Tech Sector Downsize Won’t Address the Issue
Even as companies such as Amazon and Microsoft announce plans to reduce their respective workforces, it is unlikely to impact the shortage of cybersecurity workers.
“The tech sector may be downsizing right now – and will likely continue to do so for balance of this year – but that is only because the ‘bigs’ got a little too far ahead of themselves during the pandemic,” explained Dr. Jim Purtilo, associate professor of computer science at the University of Maryland.
“They hired aggressively in response to the new stay-at-home and work-at-home world, and they made a ton of money too,” Purtilo told ClearanceJobs. “Now the companies are trying to get a little leaner for the current operating environment, and it is probably pretty appropriate. But remember, to this sector as a whole the economy’s ups and downs only affect how fast they print money.”
However, some talent may now be looking for new jobs as those tech giants cut their staff.
“These days, we’re seeing entire security teams recently getting terminated by financially struggling companies,” said Mika Aalto, co-Founder and CEO at Hoxhunt, a Helsinki-based provider of enterprise security awareness solutions.

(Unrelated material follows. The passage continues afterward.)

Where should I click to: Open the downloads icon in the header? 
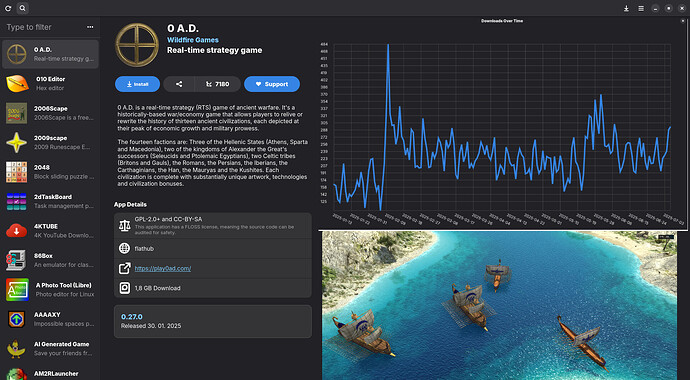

“I disagree with that approach, but, unfortunately, it’s a fact of the market today,” Aalto said in an email to ClearanceJobs. “Still, someone has to man the security operations. As a result, we’re seeing more and more security operations outsourced to consultants and contractors, or to vCISOs and Global CISOs, or whatever you’d like to call it. This can work with smaller companies, but it’s risky. Security should be looked at as a competitive advantage and a growth strategy, not a luxury.”
Addressing the Shortage
Demand for cybersecurity professionals who can protect computers and computer networks will similarly remain strong. And even as the tech sector is downsizing, or perhaps because of it, there could be opportunities for those wishing to make a career change.
“There’s no shortage of interest in learning and participating in cybersecurity as a career path,” suggested Casey Ellis, Founder and CTO at Bugcrowd, a San Francisco, Calif.-based crowdsourced cybersecurity firm. “Even with recent tech sector job cuts, the needs in cybersecurity are so rapidly evolving and dynamic that the problem could be better described as a talent matching problem.”
Some organizations may now have the financial incentive to wait for the right applicant – and time could be on their side, they can be picky about who they hire and when
“However, layoffs from major tech companies give smaller businesses an opportunity to invest in new employees and gain an edge over the competition,” noted Davis McCarthy, principal security researcher at Valtix, a Santa Clara, Calif.-based provider of cloud native network security services.
“In particular, we are seeing that organizations are looking for more cybersecurity professionals with experience in developing and securing cloud-native technologies–more so than in the last few years,” McCarthy said via an email.
What remains certain, even in these uncertain times is that cybersecurity demand will likely continue.
“Computers aren’t going away,” said Purtilo. “Frankly, since we had a shortfall of cybersecurity professionals in the workforce before, maybe a little tamping of the economic brakes will let the supply catch up with demand. And moving forward, the shape of cybersecurity may evolve in coming years – I would say it must evolve – but there will always be demand for professionals who understand the fundamentals, bring fresh critical thinking skills to work each day and adapt smoothly to the changes in specific technologies.”